North Korea's official news agency has announced that the country's leader, Kim Jong Il, has completed a trip to China - the first official confirmation of the visit. Chinese state media also report that Mr. Kim met with top Chinese officials.

Kim Jong Il (l) and China's President Hu Jintao at Beijing's Great Hall of the People
Kim Jong Il, left, and China's President Hu Jintao at Beijing's Great Hall of the People
The evening news broadcast on North Korean state-run television confirmed what diplomats and correspondents in the Chinese capital had been speculating about for days.

The announcer says that Mr. Kim paid an unofficial visit to China from January 10 to the 18 at the invitation of Chinese President Hu Jintao.

Japanese television, during the past week, had showed grainy video images of a person believed to be the North Korean leader, as well as glimpses of motorcades said to be transporting Mr. Kim to various meetings in southern Guangdong province and Beijing.

China's state-owned Xinhua news agency says President Hu accompanied Mr. Kim to a crop research institute and that the North Korean leader met with other top Chinese officials.

The official North Korean central news agency says Mr. Kim and President Hu agreed that their countries would "contribute to the peaceful resolution of the Korean Peninsula's nuclear issue by continually pursuing the six-way talks process."

The news service report also says Mr.

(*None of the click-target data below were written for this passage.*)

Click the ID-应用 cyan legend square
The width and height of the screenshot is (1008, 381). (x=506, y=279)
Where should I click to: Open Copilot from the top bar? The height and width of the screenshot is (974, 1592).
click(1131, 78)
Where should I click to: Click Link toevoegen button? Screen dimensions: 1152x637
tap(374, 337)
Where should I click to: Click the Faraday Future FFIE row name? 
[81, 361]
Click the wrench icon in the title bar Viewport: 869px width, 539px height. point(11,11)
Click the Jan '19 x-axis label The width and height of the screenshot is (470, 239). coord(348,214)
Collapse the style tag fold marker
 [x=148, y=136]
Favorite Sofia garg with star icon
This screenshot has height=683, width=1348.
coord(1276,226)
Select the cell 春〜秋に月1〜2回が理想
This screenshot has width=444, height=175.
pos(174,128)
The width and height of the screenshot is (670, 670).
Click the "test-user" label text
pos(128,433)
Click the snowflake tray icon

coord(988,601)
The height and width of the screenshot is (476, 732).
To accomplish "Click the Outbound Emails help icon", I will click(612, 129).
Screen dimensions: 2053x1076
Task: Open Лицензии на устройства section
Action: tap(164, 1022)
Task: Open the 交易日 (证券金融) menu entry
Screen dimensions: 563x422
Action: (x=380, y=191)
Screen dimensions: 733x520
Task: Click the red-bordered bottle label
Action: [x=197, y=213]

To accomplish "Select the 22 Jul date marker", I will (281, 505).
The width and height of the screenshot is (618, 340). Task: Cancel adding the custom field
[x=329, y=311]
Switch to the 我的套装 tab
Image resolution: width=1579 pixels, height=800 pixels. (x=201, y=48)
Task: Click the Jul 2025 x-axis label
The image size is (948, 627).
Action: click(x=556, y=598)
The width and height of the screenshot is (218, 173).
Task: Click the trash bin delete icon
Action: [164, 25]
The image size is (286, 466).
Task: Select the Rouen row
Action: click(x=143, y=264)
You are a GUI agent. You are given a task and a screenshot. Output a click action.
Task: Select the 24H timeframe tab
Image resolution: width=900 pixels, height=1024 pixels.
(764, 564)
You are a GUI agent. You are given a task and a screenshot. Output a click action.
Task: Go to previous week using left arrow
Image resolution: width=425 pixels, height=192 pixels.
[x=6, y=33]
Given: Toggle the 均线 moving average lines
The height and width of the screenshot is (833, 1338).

Kim called for the Chinese leader to join him "to overcome the difficulties in the six-way talks and to find a way to move forward."

In September, in the first joint statement to be issued during the six-nation nuclear talks, North Korea agreed to abandon its nuclear programs in exchange for aid and security guarantees.

But the November meeting of the six parties - both Koreas, host China, the United States, Japan and Russia - failed to make further progress.

North Korea last month announced it would boycott the negotiations until Washington lifts sanctions imposed for alleged counterfeiting and money laundering.